What Could Still Go Wrong
The report includes an important limit: analysts warned that Bitcoin’s rebound is currently driven mainly by derivatives markets, while spot buying remains relatively weak. That means price strength could be more fragile if leverage unwinds or if macro catalysts disappoint traders.
The upcoming U.S. June CPI data and Federal Reserve Chair Kevin Warsh’s congressional testimony were named as possible market catalysts. Those events could affect risk appetite, liquidity expectations, and short-term BTC volatility.
Practical Checks For Traders
A practical reading of this news is to separate seller exhaustion from a confirmed bull move.
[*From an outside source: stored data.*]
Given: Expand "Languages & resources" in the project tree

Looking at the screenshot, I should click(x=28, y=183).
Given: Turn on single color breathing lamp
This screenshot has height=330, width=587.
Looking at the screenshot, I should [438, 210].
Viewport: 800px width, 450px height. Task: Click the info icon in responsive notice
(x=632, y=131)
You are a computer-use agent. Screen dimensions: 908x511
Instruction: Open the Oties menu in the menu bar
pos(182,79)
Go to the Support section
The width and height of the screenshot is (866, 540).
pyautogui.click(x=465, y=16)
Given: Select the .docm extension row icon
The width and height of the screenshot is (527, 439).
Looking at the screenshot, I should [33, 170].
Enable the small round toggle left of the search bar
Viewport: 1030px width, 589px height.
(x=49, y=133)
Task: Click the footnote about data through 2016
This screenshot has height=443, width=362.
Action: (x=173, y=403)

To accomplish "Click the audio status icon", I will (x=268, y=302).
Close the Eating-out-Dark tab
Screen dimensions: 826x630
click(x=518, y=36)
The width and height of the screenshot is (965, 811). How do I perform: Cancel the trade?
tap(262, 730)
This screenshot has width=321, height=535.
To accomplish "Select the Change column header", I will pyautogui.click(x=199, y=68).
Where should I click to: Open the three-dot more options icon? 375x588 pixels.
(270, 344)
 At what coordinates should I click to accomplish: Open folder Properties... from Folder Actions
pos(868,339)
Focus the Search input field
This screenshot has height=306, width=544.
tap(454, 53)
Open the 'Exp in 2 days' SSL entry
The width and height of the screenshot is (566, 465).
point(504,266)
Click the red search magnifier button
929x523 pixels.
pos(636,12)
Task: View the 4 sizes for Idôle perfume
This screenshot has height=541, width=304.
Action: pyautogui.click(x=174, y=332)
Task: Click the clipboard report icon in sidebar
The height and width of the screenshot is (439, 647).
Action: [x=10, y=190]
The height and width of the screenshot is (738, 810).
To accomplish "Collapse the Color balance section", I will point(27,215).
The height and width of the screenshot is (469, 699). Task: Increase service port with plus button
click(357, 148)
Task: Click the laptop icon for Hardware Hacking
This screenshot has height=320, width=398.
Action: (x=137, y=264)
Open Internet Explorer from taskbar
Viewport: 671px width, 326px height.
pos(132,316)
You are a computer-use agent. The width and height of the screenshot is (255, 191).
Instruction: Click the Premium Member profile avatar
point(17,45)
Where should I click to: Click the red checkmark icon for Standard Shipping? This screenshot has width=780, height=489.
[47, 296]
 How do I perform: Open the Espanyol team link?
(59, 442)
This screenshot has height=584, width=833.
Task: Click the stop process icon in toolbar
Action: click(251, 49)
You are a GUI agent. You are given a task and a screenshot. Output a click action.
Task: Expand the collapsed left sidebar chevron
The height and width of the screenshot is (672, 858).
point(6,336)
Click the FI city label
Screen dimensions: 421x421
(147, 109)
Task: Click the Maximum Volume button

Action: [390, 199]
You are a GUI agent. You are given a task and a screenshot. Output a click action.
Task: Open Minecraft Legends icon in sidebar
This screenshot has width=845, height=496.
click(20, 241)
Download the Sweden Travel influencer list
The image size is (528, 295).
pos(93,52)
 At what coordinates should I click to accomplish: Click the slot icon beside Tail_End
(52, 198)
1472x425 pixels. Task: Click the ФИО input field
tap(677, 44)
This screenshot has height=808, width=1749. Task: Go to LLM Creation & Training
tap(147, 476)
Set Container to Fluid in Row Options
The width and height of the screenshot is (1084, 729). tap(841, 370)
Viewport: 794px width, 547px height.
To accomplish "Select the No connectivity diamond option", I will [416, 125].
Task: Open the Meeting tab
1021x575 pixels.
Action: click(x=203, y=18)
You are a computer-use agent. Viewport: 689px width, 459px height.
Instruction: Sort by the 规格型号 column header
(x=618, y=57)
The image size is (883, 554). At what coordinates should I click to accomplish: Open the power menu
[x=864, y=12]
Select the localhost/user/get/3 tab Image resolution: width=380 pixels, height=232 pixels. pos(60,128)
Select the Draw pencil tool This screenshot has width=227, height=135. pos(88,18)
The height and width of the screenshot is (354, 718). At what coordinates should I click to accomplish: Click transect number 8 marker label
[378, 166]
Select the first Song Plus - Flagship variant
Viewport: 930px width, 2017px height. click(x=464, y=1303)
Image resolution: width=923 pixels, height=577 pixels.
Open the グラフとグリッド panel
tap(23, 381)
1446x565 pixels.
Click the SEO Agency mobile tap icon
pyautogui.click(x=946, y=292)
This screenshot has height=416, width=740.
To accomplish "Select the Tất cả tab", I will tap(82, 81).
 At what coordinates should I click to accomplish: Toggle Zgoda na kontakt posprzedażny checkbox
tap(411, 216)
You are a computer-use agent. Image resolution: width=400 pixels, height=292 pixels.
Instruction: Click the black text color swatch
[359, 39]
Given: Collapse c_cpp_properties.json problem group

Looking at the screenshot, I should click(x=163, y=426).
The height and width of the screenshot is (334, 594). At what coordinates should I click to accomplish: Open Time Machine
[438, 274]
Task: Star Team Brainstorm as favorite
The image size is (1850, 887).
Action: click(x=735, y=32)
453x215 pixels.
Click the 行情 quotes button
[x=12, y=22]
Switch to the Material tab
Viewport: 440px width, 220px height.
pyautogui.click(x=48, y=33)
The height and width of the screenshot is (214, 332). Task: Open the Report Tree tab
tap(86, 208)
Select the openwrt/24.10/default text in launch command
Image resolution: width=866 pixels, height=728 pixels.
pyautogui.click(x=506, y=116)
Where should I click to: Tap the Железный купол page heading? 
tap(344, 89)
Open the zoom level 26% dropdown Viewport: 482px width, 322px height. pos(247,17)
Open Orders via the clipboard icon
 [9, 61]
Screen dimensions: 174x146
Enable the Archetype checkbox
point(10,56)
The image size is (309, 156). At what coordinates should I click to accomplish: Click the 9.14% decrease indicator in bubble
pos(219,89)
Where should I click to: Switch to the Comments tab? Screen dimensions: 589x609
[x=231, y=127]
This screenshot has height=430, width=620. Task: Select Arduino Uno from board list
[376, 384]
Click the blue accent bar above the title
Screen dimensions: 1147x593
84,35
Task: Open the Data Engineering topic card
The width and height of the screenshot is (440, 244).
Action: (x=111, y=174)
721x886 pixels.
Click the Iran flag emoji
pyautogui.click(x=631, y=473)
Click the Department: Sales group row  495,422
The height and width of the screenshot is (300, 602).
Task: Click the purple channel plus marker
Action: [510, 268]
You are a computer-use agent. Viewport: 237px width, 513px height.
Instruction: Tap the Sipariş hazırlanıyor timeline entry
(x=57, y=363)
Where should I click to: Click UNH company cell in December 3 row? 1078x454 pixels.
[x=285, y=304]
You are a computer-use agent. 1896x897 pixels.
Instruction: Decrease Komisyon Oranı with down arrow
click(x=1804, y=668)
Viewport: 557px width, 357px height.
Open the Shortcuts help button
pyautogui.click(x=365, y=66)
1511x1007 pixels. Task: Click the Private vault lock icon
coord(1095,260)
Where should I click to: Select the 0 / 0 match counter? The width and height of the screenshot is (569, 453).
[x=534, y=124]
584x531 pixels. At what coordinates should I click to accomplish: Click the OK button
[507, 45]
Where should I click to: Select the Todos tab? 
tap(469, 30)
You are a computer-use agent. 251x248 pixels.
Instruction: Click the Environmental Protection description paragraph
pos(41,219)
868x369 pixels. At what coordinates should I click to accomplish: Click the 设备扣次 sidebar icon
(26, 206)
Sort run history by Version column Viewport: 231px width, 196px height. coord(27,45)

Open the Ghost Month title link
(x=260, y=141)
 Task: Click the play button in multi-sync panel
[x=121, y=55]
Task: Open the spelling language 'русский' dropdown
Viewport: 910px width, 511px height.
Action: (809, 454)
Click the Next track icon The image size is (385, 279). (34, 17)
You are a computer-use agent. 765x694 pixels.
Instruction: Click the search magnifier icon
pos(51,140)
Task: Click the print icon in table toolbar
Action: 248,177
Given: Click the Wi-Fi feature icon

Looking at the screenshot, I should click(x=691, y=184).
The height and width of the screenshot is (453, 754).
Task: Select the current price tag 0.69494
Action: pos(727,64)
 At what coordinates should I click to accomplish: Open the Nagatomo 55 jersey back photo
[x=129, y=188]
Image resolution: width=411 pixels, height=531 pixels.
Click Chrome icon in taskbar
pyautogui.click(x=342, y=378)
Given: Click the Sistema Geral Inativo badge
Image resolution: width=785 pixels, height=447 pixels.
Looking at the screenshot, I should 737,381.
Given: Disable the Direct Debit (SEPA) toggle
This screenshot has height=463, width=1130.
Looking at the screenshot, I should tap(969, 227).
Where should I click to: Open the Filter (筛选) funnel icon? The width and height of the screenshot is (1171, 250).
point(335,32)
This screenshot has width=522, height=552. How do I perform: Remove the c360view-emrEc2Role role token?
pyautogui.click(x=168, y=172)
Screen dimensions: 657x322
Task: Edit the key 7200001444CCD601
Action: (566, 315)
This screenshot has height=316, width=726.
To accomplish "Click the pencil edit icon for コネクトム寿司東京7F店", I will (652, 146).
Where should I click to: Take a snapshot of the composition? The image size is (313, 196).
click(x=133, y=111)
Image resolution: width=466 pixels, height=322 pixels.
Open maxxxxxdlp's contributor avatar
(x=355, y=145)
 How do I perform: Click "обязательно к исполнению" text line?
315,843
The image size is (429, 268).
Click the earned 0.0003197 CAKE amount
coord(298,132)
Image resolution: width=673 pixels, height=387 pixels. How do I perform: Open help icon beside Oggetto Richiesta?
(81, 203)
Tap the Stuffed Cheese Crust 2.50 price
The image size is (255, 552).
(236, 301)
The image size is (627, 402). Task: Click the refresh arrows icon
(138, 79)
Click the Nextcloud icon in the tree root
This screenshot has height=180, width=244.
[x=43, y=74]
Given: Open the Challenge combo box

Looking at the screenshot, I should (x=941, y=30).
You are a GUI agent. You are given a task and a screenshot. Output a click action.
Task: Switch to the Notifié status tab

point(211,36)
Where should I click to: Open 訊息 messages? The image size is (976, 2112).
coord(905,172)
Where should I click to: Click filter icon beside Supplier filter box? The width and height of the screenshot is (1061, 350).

Lower marginal selling can support a base, but a stronger confirmation would require healthier spot demand, sustained ETF inflows, and price resilience around major macro events.
For anyone tracking BTC through OKX news flow or exchange market data, the useful checks are straightforward: watch spot volume, ETF flow direction, derivatives funding, open interest, and whether BTC continues to hold key levels after macro data is released.
OKX Context
This article is for market context, not financial advice. If readers use OKX to monitor BTC, the decision-useful angle is not whether the report guarantees upside. It does not. The useful angle is that analysts are watching whether seller exhaustion is turning into durable demand.
Readers who want to follow BTC market conditions on OKX can use the provided OKX link and referral code 7nfg8123, while still making independent decisions based on risk tolerance, liquidity, and current market data.
Evaluate OKX for your use case
Check regional eligibility, current fees and product availability on the official destination.
Review OKXAffiliate link · Availability varies by region · No guaranteed outcomeQuestions readers ask
Are analysts saying Bitcoin panic selling is definitely over?
No. The report says analysts believe panic selling may be close to ending, but it does not claim that selling is definitively over or that Bitcoin must rise.
What evidence supports the seller-exhaustion view?
The brief cites Bitcoin holding above $62,000 during geopolitical stress, U.S. spot Bitcoin ETF net inflows of $197.4 million last week, and Glassnode data showing average daily spot net selling falling from about 2,000 BTC in June to about 53 BTC in July.
Why is spot demand still important?
The report warns that the rebound is mainly driven by derivatives, while spot buying remains relatively weak. Without stronger spot demand, a rally can be more vulnerable to leverage-driven reversals.
Which upcoming events could affect Bitcoin next?
The brief names U.S. June CPI data and Federal Reserve Chair Kevin Warsh’s congressional testimony as potential catalysts for market direction.
Is this OKX news a trading recommendation?
No. This is market analysis based only on the supplied event brief. It is not financial advice, does not guarantee outcomes, and should not replace independent risk assessment.